La culture du micocoulier

 

Dans un petit village du sud de la France, Sauve, un arbre bizarre est utilisé pour faire des fourches. Il pousse bien dans cette région. On le plante au bord des champs ou sur les terrains rocailleux. Ces fourches sont utilisées en de nombreuses occasions, et il n’y a qu’à Sauve qu’on les fabrique.
Quand on plante une graine, une micocoule, dans le sol, il pousse une tige qu’on appelle « drageon ». Quand il a atteint une certaine grosseur, le drageon est coupé à dix centimètres du sol. Des pousses vont se former et on en laisse se développer quelques-unes, les plus vigoureuses.

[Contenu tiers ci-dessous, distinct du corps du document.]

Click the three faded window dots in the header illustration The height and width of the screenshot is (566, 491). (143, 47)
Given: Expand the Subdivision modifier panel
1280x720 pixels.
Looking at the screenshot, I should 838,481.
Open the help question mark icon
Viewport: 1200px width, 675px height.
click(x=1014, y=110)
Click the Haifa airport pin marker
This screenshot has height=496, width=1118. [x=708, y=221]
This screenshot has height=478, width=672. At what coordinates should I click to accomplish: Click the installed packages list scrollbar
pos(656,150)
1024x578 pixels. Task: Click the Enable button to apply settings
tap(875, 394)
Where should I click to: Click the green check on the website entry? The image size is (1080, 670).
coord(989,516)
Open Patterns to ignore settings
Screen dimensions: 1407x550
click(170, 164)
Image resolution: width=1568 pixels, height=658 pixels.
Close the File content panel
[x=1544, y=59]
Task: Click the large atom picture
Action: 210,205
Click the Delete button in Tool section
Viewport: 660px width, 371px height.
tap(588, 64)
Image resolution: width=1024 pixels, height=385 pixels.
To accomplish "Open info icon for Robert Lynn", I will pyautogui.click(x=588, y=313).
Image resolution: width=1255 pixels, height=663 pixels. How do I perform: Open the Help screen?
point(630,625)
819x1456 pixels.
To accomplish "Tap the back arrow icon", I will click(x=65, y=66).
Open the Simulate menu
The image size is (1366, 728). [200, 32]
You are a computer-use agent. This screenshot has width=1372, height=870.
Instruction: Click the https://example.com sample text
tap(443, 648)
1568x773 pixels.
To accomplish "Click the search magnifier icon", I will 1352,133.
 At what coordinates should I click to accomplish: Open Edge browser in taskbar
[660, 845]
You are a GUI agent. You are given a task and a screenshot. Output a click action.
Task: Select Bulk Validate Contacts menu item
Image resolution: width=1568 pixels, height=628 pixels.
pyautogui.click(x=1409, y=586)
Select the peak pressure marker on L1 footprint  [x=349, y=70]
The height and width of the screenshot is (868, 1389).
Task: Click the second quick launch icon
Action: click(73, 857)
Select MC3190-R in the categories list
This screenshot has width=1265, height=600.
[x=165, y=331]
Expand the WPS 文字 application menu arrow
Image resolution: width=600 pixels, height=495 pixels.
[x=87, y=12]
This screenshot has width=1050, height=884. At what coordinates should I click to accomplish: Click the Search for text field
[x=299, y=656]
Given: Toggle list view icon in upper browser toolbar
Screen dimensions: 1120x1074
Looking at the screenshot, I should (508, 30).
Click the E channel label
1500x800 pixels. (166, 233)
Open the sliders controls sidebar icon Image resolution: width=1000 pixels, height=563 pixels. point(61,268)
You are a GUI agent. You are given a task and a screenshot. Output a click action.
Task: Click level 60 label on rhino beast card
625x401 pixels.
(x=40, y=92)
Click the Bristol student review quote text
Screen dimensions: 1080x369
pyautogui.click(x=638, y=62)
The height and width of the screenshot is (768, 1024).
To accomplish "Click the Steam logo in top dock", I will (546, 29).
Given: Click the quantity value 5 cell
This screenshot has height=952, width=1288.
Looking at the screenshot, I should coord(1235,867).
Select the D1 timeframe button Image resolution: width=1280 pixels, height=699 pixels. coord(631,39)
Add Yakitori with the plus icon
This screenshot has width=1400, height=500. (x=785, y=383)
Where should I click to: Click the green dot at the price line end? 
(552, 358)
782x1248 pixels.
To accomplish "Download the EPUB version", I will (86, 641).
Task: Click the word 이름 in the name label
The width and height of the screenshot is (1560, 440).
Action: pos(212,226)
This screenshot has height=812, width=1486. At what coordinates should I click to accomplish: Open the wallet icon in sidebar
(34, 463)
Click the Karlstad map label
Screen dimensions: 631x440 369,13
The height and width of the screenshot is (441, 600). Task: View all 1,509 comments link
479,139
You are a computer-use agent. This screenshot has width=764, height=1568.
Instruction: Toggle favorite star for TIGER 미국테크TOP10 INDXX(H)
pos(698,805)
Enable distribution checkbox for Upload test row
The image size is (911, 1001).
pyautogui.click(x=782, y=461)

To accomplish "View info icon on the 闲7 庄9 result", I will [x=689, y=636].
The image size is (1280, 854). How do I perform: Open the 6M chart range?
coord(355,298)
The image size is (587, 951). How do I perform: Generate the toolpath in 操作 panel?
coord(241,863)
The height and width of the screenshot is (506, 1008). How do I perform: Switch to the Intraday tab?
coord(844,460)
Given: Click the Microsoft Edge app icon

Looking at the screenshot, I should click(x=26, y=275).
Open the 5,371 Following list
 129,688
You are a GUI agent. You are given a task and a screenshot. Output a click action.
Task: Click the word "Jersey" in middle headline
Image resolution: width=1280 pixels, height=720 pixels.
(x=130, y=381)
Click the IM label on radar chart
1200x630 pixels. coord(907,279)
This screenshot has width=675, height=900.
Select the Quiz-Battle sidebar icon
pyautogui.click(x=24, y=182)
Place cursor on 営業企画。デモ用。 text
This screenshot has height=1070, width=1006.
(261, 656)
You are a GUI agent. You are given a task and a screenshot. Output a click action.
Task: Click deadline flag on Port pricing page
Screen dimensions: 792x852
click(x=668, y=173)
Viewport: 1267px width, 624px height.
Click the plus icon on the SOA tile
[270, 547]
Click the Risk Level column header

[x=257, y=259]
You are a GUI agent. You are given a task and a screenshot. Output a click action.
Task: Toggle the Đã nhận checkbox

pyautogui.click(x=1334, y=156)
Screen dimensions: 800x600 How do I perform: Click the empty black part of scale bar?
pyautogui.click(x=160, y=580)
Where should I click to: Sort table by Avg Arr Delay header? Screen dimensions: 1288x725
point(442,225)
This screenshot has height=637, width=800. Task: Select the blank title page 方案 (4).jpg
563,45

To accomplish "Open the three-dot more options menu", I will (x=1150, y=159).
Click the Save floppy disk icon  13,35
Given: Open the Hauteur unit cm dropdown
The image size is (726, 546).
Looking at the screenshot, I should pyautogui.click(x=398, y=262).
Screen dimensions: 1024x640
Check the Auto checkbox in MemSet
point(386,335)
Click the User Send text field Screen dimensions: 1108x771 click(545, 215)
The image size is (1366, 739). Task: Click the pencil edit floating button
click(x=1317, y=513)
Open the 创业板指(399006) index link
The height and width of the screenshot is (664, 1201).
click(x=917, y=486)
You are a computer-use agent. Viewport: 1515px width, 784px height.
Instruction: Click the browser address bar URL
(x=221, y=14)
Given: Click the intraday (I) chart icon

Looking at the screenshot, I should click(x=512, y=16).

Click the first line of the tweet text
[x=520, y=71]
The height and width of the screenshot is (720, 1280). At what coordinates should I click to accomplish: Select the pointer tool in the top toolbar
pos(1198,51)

Le micocoulier a la particularité d’avoir des bourgeons triples, qu’on appelle aussi « fleur de lys » Au début du printemps, on choisit un bourgeon placé à au moins 1,20 m du pied, et on taille la tige en biais juste au-dessus. La plante alimente alors ce bourgeon qui se développe en formant un petit fourchon à trois branches.
Si on laisse faire, toutes les branches ne seront pas de la même taille. Alors, pendant quelques années, on va les équilibrer en enlevant quelques feuilles sur le plus gros de rameaux. Comme la plus grosse tige a beaucoup de feuilles, il reçoit plus de sève que les autres et grossit plus vite. En lui enlevant des feuilles, il grossit moins vite, et les autres peuvent le rattraper. Pour équilibrer les fourches, on utilise deux outils: la jauge, qui sert à mesurer la grosseur des branches, et le « poudet », une serpette qui sert à tailler les pointes des plus grosses branches.
Au bout de quelques années, on a une fourche que l’on coupe et que l’on emmène à la fabrique. Sur une seule souche, il y a des fourches à différents stades de formation.
Pour avoir une fourche, il faut six à huit ans.